1955 Graham’s Vintage Port – I have had more examples of the Graham’s from this vintage than any other producer and it never fails to bring a smile to my face. This was just a bit lighter and also more advanced than a couple of other recent bottles. Light ruby with a pink hue on the rim; with the nose of geraniums, mocha and wild berries. This is a delicious medium-bodied Graham’s that typically shows more weight. Yet there is still a hint of tannins that show up on the everlasting finish. The generous and soft mouth filling juice offers textural pleasure and is fun to roll over the tongue. Slightly more advanced on the palate with some honeyed, caramel and treacle flavors. Bottles of this ilk will drink best circa 1995-2010, but some of the more fully charged ‘55s may last up to an extra decade. 95 points (3/12/06)

1948 Graham’s Vintage Port – At 58, this is simply a gorgeous example of why ’48 is considered one of the very best vintages of the 20th century. The light pinkish-ruby color shows just a moderate amount of bricking and it would be difficult to ascertain its age from the color alone. Sweet cherry and a backdrop of almonds provides a marvelous if not profound palate presence with layers upon layers of rich and velvety cocoa flavors on a mind blowing persistent finish with hazelnut nuances. Although the tannins are fully resolved here, this beauty is held together with stunningly vibrant acidity. A joy ride in the mouth and this should drink well for at least another decade if this bottle is representative. 96+ points (3/12/06)

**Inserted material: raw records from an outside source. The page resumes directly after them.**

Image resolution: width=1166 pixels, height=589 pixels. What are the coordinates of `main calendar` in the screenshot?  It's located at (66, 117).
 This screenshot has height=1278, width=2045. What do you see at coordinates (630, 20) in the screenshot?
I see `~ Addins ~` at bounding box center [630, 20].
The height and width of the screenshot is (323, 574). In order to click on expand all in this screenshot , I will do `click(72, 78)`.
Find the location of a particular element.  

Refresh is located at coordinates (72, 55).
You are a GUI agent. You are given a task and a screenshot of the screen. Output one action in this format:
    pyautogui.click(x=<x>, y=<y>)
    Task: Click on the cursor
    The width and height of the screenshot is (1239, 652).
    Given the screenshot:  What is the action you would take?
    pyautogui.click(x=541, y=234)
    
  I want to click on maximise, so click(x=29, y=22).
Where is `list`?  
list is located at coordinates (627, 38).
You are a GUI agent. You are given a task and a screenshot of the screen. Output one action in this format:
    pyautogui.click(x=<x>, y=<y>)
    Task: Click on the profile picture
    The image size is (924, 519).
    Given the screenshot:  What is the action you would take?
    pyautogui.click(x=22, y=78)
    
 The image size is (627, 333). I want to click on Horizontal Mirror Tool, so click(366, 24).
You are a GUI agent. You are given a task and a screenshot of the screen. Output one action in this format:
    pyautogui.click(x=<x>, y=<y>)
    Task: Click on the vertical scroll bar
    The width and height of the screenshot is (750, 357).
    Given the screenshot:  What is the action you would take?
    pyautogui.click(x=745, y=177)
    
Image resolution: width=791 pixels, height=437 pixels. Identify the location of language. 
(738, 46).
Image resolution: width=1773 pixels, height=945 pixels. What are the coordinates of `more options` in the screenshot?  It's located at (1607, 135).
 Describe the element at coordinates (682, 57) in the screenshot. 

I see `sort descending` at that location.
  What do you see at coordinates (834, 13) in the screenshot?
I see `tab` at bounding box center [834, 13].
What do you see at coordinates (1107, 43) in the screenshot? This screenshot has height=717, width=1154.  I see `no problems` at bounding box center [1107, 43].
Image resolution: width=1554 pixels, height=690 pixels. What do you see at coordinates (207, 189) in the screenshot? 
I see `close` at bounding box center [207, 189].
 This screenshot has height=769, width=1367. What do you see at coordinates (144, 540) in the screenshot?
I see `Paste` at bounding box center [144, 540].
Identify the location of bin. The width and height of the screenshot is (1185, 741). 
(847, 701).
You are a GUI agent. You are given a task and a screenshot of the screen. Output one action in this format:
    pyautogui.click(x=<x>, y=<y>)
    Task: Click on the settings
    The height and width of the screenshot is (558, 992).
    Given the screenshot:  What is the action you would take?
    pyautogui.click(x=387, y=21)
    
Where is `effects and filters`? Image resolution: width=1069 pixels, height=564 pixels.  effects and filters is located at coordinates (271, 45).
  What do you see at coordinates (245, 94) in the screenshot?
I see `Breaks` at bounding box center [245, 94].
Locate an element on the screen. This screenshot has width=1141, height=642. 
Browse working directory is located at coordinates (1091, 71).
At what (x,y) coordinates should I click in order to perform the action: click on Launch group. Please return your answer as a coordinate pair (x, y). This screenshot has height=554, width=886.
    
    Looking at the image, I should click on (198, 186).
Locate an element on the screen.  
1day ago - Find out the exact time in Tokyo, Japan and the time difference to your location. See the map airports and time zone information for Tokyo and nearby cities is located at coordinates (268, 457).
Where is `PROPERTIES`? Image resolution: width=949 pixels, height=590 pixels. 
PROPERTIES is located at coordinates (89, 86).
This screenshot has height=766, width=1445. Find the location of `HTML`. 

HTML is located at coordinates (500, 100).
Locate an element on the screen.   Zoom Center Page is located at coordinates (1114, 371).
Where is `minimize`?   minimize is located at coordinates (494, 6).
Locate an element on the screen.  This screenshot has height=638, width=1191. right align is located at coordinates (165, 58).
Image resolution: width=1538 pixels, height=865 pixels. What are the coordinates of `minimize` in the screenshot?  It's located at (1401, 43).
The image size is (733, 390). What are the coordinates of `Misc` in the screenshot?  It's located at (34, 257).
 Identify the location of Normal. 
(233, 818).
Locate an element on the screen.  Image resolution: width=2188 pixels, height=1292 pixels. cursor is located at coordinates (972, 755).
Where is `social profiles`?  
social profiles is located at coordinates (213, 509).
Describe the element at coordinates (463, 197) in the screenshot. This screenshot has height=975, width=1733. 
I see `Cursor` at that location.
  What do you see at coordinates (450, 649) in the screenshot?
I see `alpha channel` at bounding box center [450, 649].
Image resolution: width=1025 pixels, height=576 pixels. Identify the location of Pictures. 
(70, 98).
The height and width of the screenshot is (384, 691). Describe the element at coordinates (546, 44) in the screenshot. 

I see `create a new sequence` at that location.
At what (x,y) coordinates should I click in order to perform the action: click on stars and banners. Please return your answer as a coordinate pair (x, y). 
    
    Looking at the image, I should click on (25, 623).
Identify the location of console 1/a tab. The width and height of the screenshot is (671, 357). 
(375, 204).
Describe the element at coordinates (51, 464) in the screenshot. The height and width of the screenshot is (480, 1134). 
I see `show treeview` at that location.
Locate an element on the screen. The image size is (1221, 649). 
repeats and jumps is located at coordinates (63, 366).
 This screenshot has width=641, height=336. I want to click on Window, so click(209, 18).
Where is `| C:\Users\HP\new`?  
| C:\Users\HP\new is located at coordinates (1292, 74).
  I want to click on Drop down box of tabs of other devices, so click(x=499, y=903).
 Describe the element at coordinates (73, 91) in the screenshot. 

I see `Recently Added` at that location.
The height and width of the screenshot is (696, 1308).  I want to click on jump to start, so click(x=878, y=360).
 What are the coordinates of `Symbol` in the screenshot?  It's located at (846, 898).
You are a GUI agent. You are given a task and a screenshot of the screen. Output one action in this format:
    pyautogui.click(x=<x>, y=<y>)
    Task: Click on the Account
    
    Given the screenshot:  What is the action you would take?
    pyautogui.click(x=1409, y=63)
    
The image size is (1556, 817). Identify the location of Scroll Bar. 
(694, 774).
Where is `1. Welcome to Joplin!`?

1945 Graham’s Vintage Port – It is hard to believe this is a 61 year old VP, as it shows its uncanny youthfulness and yet it is so Graham’s by nature. The refreshing mint adds an exotic quality to the elegant raspberry fruit. On the palate there is a seamless transition from the stuffed mid-palate to the smooth and sensuous aftertaste. Wonderfully complex and great length to the finish. Wow! 95 points (3/12/06)

Conclusions: As one can determine from my notes and scores, Graham’s Vintage Port deserves its place in the top tier of the Port Wine industry and I still have them ranked at #4 overall for Vintage Ports. I have had all of the above vintages on at least two prior occasions, but only one pre-’45 Graham’s Vintage Port, a great bottle of 1927. When I compare Graham’s to the Shippers that I place #1-#3, the reason is that I have had more older VPs from all of them and base my rankings on the entire 20th century, again curves, consistency etc. Is that fair to Graham’s? Well, it just gives me further data points on the other houses that rank higher, as I have been fortunate to try many of their really old bottles. Therein lays the difference.

But what really makes a Vintage Port producer great? For me it boils down to consistency at a very high quality level. With 14 vintages tasted above, only one scored less than 92 points. That is remarkable and the average comes out to a lofty 94 points. Remove the low scoring “lesser vintage” 1960 and the average nears 95 points for the other 13 vintages. What else do I need to say?